Mongolia’s Prime Minister resigns following protests over alleged mishandling of mother, baby
LAANBAATAR: Mongolia’s parliament has overwhelmingly voted to accept the resignation of Prime Minister of Mongolia Khurelsukh Ukhnaa.
Local news agency Montsame said that 95.2 percent of the lawmakers present at the parliament voted in favor of accepting the resignation.
Under Mongolia’s law, the prime minister’s resignation the entire cabinet, formed in July 2020, will also be stepping down.
At the parliament session on Thursday, MP S.Byambatsogt said that this is the first time when the country’s Prime Minister resigns since Mongolia adopted its first democratic Constitution in 1992.

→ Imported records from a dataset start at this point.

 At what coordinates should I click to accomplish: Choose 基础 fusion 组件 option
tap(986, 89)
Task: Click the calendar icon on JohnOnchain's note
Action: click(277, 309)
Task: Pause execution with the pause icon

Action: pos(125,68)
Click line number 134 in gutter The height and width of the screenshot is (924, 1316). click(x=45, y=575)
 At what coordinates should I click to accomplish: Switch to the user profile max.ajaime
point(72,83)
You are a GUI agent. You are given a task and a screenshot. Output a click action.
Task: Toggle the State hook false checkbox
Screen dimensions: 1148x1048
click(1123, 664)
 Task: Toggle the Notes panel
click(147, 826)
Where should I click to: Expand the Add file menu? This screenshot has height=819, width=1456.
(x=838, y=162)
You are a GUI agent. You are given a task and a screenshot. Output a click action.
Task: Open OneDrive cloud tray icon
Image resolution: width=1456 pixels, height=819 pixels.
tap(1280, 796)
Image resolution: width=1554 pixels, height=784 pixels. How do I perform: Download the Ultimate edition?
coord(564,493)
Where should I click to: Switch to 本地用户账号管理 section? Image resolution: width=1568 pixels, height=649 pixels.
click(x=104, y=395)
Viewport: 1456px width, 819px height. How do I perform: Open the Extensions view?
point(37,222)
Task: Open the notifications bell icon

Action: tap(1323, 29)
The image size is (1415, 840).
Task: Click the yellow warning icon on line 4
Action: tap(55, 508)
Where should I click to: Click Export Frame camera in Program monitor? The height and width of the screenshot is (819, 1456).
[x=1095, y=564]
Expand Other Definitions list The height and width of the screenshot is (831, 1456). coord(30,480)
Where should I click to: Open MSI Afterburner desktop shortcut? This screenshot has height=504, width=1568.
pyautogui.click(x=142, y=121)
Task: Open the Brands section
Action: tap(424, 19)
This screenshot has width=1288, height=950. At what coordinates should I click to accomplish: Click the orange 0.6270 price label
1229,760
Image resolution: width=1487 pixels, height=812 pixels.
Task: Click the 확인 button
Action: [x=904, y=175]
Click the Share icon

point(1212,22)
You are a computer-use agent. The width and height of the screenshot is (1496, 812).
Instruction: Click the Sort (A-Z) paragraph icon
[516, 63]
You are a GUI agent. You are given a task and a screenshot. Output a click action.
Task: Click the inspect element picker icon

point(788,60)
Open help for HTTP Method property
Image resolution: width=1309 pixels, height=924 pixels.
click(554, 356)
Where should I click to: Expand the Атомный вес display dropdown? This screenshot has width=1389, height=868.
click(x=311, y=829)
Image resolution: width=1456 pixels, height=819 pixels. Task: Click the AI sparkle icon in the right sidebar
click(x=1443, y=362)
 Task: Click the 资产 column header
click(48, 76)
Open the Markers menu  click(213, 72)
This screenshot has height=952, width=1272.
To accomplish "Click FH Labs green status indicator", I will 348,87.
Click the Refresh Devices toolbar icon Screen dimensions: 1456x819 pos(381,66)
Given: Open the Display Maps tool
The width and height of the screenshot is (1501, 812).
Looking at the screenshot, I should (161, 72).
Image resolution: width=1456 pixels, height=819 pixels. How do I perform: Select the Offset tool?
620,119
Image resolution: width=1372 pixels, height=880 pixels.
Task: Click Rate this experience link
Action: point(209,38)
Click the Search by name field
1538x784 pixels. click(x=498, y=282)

The ruling Mongolian People’s Party is expected to convene on Friday to name candidates for the country’s 32nd Prime Minister and next cabinet members.
On Wednesday, Deputy Prime Minister Ya.Sodbaatar and Minister of Health T.Munkhsaikhan submitted their resignation to the Prime Minister following public pressure and protests over the mishandling of a relocation of a COVID-19 patient and her newborn baby from maternity hospital to the National Center for Communicable Diseases.
According to local media, a video appearing to show a mother being hastily discharged from a local maternity hospital in a bathrobe because she had tested positive for the coronavirus was widely circulated online. Demonstrators flocked to parliament to protest her treatment.
Announcing his resignation, Prime Minister Khurelsukh expressed regret for the situation and made an apology on behalf of himself and ‘those officials who failed their responsibility’.
“The government of Mongolia and the State Emergency Commission had been mobilizing all efforts throughout the period defined by the pandemic, with timely measures of border closures and implementing heightened emergency state. There is no death from COVID-19 yet.”
Mongolia, a landlocked country between Russia and China with a population of 3.3 million, has so far avoided mass coronavirus outbreaks. It has reported fewer than 1,600 infections since March, with 526 active cases as of Thursday.